SINGAPORE (July 10): Temasek Holdings is positioning itself to ride six powerful trends, even as it prepares for tougher global market conditions in the year ahead.

At its annual review on Tuesday, Temasek noted that technological advances, demographic shifts and changing consumption patterns are disrupting traditional business models and creating new opportunities. It specifically identified six themes that are now guiding its investments: Longer Lifespans, Rising Affluence, Sustainable Living, Smarter Systems, the Sharing Economy, and a More Connected World.

“For example, the opportunity created by longer lifespans have led to investments in biopharma companies like Denali and AC Immune,” said Alpin Mehta, Managing Director, Investment at Temasek. Denali Therapeutics and AC Immune are both NASDAQ-listed pharmaceutical companies focused on treating neurodegenerative diseases.

### [Recorded data]
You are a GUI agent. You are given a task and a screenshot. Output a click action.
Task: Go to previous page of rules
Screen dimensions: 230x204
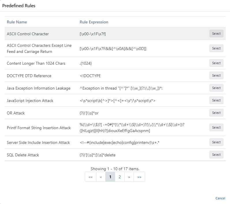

### [Work order 1]
According to the Temasek report above, why did Temasek invest in Denali and AC Immune? Answer in one to three sentences.
### [Work order 2]
Reproduce the Temasek report above word for word, everything from "At its annual" down to "treating neurodegenerative diseases.".

### [Answer space 1]
Temasek invested in Denali and AC Immune because of the opportunity created by longer lifespans, one of the six themes that guide its investments. Both are NASDAQ-listed pharmaceutical companies that focus on treating neurodegenerative diseases.

### [Answer space 2]
At its annual review on Tuesday, Temasek noted that technological advances, demographic shifts and changing consumption patterns are disrupting traditional business models and creating new opportunities. It specifically identified six themes that are now guiding its investments: Longer Lifespans, Rising Affluence, Sustainable Living, Smarter Systems, the Sharing Economy, and a More Connected World.

“For example, the opportunity created by longer lifespans have led to investments in biopharma companies like Denali and AC Immune,” said Alpin Mehta, Managing Director, Investment at Temasek. Denali Therapeutics and AC Immune are both NASDAQ-listed pharmaceutical companies focused on treating neurodegenerative diseases.